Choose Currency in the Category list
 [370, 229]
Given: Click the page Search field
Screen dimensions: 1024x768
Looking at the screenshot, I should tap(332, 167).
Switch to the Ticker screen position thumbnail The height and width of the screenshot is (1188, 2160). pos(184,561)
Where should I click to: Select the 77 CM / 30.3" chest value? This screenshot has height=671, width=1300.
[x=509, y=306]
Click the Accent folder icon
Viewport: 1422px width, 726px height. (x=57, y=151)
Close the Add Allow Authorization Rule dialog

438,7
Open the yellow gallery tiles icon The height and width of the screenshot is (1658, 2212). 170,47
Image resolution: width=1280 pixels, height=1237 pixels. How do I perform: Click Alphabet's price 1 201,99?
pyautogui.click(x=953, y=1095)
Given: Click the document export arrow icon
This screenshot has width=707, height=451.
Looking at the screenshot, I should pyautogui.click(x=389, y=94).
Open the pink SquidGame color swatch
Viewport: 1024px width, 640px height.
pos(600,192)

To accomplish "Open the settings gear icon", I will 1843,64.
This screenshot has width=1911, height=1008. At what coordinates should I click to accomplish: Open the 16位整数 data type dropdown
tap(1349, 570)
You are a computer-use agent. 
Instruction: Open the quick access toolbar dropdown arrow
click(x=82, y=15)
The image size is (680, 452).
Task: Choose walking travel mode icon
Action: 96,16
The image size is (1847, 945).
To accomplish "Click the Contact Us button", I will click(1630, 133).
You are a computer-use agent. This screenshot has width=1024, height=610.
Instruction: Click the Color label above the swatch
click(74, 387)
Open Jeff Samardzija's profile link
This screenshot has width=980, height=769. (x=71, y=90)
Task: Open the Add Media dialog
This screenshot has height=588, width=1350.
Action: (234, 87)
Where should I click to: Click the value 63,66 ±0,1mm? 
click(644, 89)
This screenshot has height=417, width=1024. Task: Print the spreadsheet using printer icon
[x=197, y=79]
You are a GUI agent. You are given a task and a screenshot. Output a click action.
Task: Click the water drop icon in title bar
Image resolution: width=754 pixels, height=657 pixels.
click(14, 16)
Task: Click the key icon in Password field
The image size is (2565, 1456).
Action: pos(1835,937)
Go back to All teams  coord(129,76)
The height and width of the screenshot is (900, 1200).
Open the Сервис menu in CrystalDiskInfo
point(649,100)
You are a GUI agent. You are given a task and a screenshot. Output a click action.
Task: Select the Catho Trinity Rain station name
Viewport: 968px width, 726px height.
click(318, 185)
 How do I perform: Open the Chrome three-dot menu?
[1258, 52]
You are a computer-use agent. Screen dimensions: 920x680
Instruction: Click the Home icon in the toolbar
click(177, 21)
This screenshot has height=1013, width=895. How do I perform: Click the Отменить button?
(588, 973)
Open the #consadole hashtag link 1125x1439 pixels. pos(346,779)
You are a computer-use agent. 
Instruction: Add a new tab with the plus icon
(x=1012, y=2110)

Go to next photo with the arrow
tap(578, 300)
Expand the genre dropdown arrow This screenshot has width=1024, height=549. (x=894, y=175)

_ _ _ _

→ **What is asked**
Could you reproduce the rows from the one containing "This screenshot has height=1013, width=895." up to and including the last row, keeping the requests, and add 96 to every click coordinate in the answers?

→ **Task response**
This screenshot has height=1013, width=895. How do I perform: Click the Отменить button?
(684, 1069)
Open the #consadole hashtag link 1125x1439 pixels. pos(442,875)
You are a computer-use agent. 
Instruction: Add a new tab with the plus icon
(x=1108, y=2206)

Go to next photo with the arrow
tap(674, 396)
Expand the genre dropdown arrow This screenshot has width=1024, height=549. (x=990, y=271)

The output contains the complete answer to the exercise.